Because the program is designed especially for sexual offenders in the dark, ethical questions arise concerning how to handle self-indictment and confidentiality. The legal system in Germany forces physicians, psychologists, and psychotherapists to handle already committed crimes with confidentiality. Therefore, patients who mention crimes committed in the past do not have to fear any risk of being incarcerated for something they tell their therapist. Nevertheless, therapists may sometimes find it difficult to handle knowing about crimes such as rape and not being allowed to report to the legal system. Hence, a weekly supervision/intervision is incorporated into the program to help therapists handle such information. In addition, the question of whether or not to support self-indictment is very present in the program. German law handles rape as a so called “official delict” that forces the prosecution and police to investigate as soon as they know about the crime. Therefore, self-indictment should be handled with care, especially with regard to the victim of the crime and possible re-traumatization. For that reason, the aspect of self-indictment is always an individual procedure that requires special supervision and attention.

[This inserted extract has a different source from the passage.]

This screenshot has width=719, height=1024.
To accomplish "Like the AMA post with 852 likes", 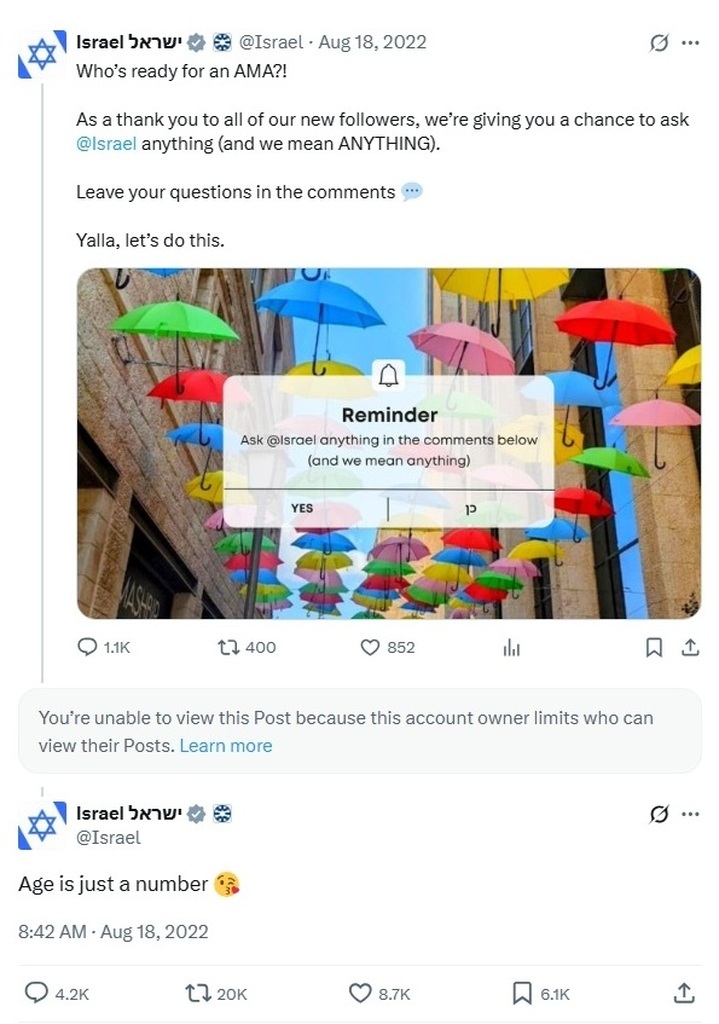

The program uses elements of GLM as well as cognitive behavioral strategies. Patients usually get in contact with our therapists via telephone calls. After a brief telephone screening, patients are either included or excluded. Exclusion criteria are pedophilia as a sexual preference and/ or ongoing investigation(s) concerning a sexual crime. After the screening, patients are invited to Hannover Medical School for a preliminary talk to gain information about motivation and discuss possible treatment options. In subsequent sessions, patients are assessed in a broad diagnostic process that includes the Structured Clinical Interview for DSM,99 the Wechsler Adult Intelligence Scale,100 and several questionnaires to measure empathy and impulsiveness and collect sociodemographic data and data on past criminal behavior. The therapeutic program includes individual therapy for each patient. Treatment provides medical options as well as cognitive behavioral therapy and elements of GLM. A treatment manual for the program will be published as soon as it is validated. Hopefully this will be the first step in establishing a preventive intervention for potential sexual offenders against adults. By implementing the “I CAN CHANGE” program as a preventive approach, the authors feel confident about reducing the number of victims in the long-term. Furthermore, the project supports data acquisition and scientific research with regard to the “dark field” of sexual offending against adults. Since little is known about offender characteristics in this area, “I CAN CHANGE” as one of the first prevention programs specifically developed for this field will play a crucial role in gaining more information about potential perpetrators. A subsequent goal of the project is to support the further development of more effective prevention programs for people with a high risk of sexual offending. First scientific outcomes are expected in the near future.